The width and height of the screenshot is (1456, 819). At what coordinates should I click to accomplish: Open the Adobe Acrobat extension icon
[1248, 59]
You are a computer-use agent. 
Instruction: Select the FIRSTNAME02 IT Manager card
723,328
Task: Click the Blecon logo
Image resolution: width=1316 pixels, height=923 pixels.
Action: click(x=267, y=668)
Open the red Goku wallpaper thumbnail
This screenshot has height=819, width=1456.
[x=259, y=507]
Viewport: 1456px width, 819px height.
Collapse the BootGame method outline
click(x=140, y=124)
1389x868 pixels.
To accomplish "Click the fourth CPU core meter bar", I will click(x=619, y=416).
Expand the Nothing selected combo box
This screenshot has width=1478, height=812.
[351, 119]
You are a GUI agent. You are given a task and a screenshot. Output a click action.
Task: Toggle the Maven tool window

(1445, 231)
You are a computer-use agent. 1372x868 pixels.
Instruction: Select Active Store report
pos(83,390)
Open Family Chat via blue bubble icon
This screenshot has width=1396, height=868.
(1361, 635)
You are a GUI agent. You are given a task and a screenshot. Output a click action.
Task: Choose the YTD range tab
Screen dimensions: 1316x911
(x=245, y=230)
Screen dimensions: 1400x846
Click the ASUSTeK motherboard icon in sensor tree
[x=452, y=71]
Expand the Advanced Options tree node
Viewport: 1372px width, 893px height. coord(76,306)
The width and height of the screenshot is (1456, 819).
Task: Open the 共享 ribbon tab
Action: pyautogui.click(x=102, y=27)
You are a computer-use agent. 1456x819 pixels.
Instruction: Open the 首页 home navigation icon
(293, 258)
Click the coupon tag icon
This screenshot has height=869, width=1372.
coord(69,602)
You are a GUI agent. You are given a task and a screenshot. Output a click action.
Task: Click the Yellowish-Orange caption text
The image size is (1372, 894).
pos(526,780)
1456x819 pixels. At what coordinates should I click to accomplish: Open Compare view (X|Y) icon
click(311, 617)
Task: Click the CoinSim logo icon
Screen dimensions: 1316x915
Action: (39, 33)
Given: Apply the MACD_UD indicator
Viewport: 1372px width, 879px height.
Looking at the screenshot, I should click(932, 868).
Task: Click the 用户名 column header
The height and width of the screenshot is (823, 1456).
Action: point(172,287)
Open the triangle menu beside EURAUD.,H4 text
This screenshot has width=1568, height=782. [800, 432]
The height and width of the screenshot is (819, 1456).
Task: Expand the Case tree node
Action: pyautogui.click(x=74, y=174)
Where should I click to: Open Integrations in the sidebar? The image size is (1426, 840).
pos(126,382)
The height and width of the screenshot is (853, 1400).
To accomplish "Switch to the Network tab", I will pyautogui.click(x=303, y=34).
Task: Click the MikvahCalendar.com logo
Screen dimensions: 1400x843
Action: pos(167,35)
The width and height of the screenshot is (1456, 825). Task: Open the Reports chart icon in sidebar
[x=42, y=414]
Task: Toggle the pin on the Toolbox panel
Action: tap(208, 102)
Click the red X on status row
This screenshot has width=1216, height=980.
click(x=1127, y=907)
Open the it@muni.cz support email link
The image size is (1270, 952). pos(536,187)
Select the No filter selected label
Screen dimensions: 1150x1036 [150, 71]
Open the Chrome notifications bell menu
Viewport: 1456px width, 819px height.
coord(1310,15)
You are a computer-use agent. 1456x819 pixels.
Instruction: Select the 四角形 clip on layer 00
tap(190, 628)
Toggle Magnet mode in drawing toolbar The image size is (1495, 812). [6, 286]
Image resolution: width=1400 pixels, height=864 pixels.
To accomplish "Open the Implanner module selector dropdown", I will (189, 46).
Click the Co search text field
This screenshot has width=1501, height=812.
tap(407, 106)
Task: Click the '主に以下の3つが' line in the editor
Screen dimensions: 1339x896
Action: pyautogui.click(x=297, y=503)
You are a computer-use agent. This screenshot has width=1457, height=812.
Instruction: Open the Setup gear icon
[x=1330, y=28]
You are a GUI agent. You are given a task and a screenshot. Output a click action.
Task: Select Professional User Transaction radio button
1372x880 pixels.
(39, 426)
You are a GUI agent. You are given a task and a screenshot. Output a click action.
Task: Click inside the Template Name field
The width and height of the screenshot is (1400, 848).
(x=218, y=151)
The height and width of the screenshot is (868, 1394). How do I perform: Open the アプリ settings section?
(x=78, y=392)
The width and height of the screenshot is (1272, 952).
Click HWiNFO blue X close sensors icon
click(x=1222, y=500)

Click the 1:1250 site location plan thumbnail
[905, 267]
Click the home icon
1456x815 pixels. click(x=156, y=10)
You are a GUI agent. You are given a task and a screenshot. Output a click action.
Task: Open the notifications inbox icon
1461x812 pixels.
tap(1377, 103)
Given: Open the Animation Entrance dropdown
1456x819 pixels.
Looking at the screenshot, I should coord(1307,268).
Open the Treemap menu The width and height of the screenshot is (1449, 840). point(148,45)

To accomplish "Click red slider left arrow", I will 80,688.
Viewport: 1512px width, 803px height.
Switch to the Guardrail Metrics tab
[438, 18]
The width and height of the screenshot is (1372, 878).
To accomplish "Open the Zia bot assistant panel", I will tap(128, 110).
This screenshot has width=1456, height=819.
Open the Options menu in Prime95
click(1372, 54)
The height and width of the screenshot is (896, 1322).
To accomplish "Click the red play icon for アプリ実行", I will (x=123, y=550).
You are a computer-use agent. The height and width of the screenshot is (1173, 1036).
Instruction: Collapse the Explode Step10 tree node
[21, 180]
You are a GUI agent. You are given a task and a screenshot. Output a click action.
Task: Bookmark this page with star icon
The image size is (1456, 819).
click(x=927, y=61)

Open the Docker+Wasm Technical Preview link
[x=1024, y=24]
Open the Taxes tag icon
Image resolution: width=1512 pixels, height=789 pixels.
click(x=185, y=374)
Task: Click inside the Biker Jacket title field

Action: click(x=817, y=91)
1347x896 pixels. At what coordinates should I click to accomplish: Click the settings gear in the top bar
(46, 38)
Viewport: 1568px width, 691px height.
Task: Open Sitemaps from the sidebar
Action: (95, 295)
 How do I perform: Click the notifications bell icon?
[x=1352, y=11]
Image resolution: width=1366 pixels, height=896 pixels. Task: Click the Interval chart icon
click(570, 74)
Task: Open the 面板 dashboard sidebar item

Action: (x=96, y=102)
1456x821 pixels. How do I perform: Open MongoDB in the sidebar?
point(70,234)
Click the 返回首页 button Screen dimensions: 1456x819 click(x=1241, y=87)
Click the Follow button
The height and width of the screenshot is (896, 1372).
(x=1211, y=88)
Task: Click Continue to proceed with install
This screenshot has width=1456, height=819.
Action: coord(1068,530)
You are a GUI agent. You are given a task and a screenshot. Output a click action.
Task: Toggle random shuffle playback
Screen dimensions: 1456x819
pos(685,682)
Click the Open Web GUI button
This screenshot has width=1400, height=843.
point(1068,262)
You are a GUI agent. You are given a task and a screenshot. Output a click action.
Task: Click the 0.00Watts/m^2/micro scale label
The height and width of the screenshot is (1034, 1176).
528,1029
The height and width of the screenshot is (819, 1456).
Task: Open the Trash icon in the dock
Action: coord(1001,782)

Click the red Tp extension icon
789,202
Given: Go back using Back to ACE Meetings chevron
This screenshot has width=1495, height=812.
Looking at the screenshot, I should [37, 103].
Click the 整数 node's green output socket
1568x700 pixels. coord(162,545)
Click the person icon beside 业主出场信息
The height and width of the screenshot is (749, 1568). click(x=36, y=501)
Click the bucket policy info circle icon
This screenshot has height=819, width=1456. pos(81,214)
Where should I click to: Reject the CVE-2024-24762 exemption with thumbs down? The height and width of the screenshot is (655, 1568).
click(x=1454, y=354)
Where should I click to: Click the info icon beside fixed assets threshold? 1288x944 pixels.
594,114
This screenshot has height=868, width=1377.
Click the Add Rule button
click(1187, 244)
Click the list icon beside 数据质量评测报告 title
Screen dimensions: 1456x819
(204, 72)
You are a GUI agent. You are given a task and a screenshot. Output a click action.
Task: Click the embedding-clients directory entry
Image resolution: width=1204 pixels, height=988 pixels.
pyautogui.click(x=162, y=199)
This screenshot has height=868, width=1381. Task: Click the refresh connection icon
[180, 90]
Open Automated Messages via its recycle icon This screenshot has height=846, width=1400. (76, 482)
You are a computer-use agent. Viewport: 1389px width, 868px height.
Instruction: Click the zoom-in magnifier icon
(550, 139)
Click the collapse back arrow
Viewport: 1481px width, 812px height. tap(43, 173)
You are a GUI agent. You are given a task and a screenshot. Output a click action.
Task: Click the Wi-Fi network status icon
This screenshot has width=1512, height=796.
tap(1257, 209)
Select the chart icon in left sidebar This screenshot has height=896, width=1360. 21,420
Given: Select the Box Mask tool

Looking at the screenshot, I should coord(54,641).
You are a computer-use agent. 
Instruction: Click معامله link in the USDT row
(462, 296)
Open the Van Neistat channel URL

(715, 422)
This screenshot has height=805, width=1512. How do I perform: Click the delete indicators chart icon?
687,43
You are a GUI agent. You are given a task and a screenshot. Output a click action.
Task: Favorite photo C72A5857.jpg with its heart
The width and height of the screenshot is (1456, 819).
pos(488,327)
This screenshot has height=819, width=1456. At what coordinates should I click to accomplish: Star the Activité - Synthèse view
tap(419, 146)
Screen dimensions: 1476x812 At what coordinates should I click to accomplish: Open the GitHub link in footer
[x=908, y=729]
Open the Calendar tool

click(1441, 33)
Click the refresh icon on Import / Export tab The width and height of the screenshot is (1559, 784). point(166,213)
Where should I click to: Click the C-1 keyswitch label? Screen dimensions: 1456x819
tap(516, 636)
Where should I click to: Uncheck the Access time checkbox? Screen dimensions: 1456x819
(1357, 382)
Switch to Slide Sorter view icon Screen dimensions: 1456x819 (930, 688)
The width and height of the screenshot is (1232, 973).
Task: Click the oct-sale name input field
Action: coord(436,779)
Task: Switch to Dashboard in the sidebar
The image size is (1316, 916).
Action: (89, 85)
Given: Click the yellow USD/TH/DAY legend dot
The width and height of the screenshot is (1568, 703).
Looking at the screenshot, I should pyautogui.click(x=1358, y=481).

**PROBLEM TO SOLVE**: Transcribe only, please, the lines from the first line of the records through the line with "Expand the Nothing selected combo box". Both of those lines are included.

**YOUR RESPONSE**:
The width and height of the screenshot is (1456, 819). At what coordinates should I click to accomplish: Open the Adobe Acrobat extension icon
[1248, 59]
You are a computer-use agent. 
Instruction: Select the FIRSTNAME02 IT Manager card
723,328
Task: Click the Blecon logo
Image resolution: width=1316 pixels, height=923 pixels.
Action: click(x=267, y=668)
Open the red Goku wallpaper thumbnail
This screenshot has height=819, width=1456.
[x=259, y=507]
Viewport: 1456px width, 819px height.
Collapse the BootGame method outline
click(x=140, y=124)
1389x868 pixels.
To accomplish "Click the fourth CPU core meter bar", I will click(x=619, y=416).
Expand the Nothing selected combo box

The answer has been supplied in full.